3. Geschil Het geschil betreft de vraag of van het vermelde bedrag van ƒ
125.000,= een deel groot ƒ 75.000,= onbelast is, omdat dit bedrag
ontvangen zou zijn tot betering van in eer en goede naam gelden schade.
De inspecteur is van mening dat het bedrag van ƒ 125.000,= in zijn geheel
is genoten uit de dienstbetrekking en daarom belast is.

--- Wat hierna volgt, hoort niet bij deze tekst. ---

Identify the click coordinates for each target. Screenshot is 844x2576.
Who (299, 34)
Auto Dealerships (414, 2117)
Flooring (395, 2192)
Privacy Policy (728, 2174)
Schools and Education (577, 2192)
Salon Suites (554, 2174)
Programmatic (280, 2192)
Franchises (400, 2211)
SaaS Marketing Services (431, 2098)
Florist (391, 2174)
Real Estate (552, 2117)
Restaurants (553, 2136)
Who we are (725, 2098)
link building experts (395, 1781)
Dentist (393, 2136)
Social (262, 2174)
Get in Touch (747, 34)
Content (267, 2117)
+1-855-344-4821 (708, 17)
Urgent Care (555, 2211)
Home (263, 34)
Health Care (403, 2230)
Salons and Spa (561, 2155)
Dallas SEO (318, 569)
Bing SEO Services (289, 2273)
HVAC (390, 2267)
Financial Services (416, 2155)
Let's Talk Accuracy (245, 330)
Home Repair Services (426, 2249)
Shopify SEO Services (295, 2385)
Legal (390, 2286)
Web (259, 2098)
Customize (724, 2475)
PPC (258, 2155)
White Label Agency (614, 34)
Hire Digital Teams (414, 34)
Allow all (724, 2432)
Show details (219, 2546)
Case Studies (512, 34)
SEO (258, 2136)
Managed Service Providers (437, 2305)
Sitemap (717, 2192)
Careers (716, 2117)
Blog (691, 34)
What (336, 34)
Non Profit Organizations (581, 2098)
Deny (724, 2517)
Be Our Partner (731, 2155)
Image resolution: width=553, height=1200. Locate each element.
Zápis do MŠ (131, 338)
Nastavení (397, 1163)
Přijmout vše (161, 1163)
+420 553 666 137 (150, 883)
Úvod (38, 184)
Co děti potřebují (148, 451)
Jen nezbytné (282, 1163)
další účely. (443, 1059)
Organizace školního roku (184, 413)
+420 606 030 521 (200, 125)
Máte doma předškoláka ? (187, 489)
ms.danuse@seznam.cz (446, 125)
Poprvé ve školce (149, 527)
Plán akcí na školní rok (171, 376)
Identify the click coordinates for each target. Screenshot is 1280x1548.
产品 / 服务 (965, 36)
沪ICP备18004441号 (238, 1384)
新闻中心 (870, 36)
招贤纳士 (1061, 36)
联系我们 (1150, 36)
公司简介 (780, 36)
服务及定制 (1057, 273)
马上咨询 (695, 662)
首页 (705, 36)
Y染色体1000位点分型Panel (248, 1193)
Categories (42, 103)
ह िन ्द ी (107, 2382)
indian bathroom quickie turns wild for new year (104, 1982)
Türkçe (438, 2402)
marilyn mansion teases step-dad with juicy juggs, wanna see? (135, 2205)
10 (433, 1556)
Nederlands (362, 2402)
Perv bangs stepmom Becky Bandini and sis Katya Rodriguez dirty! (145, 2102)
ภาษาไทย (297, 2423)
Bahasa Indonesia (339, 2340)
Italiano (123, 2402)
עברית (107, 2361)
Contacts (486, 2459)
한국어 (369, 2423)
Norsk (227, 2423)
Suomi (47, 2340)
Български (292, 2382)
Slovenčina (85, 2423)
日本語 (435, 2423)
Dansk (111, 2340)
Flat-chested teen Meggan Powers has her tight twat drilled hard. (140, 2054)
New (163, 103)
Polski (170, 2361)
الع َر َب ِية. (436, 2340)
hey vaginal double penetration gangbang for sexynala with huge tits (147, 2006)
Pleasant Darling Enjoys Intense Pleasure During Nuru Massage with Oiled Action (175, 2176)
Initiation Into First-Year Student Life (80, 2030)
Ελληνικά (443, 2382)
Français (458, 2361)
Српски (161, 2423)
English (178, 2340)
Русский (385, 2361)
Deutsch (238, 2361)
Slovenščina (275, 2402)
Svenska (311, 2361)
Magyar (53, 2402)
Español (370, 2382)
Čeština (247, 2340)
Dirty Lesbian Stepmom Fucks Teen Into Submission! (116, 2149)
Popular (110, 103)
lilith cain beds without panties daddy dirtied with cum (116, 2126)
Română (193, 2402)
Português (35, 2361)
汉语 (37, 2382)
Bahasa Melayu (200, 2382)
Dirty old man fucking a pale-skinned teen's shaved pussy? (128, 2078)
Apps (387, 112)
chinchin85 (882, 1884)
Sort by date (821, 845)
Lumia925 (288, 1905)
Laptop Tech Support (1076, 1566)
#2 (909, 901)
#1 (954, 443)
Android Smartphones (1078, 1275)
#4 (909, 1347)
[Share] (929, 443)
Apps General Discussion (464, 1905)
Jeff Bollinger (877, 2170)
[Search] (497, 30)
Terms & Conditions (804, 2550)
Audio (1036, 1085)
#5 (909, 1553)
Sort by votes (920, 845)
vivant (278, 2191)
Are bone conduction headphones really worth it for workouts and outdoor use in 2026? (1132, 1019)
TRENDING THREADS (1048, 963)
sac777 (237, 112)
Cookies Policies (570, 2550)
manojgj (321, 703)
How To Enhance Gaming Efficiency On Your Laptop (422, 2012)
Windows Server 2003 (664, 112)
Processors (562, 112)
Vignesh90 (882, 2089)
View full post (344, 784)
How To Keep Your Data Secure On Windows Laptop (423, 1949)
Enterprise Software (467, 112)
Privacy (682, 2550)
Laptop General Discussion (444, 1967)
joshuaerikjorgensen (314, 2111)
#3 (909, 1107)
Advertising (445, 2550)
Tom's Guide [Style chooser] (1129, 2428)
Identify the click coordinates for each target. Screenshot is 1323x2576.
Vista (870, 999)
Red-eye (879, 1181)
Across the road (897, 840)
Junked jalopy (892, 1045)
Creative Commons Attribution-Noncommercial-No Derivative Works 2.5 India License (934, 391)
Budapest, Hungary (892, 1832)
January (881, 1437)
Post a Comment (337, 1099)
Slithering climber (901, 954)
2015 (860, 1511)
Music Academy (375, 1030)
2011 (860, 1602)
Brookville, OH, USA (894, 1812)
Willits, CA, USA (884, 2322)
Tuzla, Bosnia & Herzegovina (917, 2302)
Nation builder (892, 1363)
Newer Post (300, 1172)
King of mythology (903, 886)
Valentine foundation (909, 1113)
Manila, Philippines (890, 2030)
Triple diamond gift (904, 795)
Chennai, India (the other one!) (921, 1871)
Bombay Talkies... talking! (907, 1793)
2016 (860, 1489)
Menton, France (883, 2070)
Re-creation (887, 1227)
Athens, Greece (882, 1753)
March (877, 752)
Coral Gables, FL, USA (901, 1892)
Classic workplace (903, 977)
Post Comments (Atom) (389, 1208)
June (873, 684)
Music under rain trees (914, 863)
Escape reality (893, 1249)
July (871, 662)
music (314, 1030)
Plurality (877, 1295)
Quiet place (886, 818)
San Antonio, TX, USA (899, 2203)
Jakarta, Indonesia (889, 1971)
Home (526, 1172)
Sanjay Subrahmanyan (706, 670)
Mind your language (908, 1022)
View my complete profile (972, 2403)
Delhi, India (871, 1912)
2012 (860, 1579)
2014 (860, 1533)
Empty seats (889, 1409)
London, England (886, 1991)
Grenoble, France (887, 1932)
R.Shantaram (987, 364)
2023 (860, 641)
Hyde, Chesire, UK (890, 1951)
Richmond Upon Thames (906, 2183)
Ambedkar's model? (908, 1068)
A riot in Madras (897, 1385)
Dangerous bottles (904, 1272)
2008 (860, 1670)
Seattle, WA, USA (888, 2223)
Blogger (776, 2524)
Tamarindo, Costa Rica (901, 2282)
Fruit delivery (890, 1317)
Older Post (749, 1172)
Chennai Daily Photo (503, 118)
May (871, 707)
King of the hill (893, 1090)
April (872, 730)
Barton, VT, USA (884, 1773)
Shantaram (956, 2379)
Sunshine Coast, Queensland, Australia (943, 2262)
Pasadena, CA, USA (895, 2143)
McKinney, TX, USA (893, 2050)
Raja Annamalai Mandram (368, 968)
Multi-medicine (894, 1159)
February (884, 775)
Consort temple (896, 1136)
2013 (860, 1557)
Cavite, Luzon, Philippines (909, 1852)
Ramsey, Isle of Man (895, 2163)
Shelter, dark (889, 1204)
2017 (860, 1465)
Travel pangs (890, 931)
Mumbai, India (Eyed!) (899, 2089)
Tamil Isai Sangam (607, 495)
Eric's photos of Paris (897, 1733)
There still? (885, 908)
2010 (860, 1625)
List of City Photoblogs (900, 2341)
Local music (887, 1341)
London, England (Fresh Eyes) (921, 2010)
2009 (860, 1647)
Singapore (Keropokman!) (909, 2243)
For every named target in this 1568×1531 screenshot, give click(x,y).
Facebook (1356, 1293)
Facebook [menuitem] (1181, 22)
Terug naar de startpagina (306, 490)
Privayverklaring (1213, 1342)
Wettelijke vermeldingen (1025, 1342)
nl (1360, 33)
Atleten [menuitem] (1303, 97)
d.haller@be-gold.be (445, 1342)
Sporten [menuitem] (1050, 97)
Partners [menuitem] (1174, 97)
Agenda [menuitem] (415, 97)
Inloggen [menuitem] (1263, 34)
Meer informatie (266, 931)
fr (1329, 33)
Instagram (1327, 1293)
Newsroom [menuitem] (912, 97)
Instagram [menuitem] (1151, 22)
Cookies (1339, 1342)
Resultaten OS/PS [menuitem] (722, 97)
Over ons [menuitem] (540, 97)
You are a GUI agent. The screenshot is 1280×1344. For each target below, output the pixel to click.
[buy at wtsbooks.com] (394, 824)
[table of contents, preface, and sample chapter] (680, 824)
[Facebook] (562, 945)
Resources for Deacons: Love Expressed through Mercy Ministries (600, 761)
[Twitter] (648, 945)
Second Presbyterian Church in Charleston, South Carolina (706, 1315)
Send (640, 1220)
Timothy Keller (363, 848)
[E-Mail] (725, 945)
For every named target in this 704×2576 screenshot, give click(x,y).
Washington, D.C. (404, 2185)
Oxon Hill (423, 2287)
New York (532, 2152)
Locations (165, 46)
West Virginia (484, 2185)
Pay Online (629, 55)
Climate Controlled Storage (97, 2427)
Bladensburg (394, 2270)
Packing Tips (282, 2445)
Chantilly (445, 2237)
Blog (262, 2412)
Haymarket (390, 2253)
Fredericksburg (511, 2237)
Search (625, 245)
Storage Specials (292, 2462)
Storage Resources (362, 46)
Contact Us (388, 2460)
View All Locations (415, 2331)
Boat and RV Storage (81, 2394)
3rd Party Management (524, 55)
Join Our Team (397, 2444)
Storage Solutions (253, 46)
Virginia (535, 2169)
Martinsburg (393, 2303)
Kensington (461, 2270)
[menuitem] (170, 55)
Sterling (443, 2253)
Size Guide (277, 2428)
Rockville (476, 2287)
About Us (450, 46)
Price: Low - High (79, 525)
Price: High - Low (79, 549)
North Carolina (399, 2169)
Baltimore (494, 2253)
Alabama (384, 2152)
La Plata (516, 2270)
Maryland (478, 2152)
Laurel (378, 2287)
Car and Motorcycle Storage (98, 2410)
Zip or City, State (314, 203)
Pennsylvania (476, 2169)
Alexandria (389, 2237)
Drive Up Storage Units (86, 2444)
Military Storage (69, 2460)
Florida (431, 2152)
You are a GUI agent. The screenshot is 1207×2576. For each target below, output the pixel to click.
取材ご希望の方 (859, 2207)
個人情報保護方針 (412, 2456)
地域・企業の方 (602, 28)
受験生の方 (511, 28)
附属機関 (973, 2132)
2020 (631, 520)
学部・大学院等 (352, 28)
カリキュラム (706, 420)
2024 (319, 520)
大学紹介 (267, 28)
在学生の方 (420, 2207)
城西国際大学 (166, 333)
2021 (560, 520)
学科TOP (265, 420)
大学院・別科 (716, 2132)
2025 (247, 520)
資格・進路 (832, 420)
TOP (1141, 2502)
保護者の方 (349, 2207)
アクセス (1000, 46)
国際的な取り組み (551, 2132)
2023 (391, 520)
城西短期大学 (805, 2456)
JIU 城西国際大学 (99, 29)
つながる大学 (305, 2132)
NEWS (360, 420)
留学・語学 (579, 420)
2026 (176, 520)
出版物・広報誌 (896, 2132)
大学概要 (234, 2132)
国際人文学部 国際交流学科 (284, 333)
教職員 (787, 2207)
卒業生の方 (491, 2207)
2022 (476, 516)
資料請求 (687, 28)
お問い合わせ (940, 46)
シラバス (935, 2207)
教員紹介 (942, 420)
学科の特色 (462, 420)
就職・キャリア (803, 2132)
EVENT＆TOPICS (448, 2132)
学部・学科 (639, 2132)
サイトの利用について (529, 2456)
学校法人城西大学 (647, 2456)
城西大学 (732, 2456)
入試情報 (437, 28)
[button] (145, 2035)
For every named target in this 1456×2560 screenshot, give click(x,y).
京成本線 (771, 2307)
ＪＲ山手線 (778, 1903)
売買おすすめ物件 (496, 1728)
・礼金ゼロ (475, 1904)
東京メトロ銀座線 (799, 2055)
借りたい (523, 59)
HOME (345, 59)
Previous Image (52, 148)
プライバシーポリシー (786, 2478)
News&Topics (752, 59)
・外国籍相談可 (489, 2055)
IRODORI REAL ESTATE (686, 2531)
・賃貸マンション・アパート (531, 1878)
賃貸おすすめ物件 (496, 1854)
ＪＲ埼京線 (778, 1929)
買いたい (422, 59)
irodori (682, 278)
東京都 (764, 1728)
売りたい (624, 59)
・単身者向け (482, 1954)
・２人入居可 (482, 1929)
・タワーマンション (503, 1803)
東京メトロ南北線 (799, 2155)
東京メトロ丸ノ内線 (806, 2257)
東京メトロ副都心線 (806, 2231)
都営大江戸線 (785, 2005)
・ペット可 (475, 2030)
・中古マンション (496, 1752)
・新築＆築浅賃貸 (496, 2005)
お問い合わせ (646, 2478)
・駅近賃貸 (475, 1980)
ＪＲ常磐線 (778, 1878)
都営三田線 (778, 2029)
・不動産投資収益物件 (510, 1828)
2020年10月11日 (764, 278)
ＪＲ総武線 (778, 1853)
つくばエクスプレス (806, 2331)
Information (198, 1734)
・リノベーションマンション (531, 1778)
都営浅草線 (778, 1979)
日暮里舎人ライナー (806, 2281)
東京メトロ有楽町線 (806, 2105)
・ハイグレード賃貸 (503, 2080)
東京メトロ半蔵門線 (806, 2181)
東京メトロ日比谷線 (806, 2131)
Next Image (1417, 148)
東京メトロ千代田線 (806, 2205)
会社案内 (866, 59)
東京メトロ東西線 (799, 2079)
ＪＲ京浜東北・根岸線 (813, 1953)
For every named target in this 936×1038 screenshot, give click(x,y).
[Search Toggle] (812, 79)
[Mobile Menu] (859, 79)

4. Standpunten van partijen Voor de standpunten van partijen wordt
verwezen naar de stukken van het geding. Ter zitting zijn partijen bij hun
standpunten gebleven. De gemachtigde van belanghebbende heeft nog
opgemerkt dat hij een aanbod tot getuigenbewijs doet voor het geval aan
de juistheid van de brief van D van 27 september 1993 mocht worden
getwijfeld.

5. Beoordeling van het geschil 5.1. Belanghebbende stelt dat een vrouw die
even als hijzelf bij D in dienstbetrekking was hem heeft belasterd door
te zeggen dat zij zich door hem lichamelijk en geestelijk bedreigd voelde.
De klachten van deze vrouw raakten binnen en buiten D bekend en
belanghebbende kreeg onaangename opmerkingen te horen van collega’s en
relaties. Belanghebbende stelt eveneens dat de klachten van de vrouw tegen
hem ongefundeerd waren, maar dat de directie van D niets heeft gedaan om
de geruchten te ontzenuwen. Belanghebbende heeft bij de afdeling
personeelszaken gevraagd om een gesprek met de veroorzaakster van de
geruchten maar dat bleek niet mogelijk. De vrouw werd wel overgeplaatst
naar een andere afdeling.

5.2. Belanghebbende heeft ter zitting in persoon de gebeurtenissen en de
omstandigheden toegelicht en daarbij aannemelijk gemaakt dat zijn verslag
van de gebeurtenissen correct is.

Nu de inspecteur de gebeurtenissen op zichzelf onvoldoende heeft betwist
houdt het Hof deze feitelijke stellingen van belanghebbende voor juist.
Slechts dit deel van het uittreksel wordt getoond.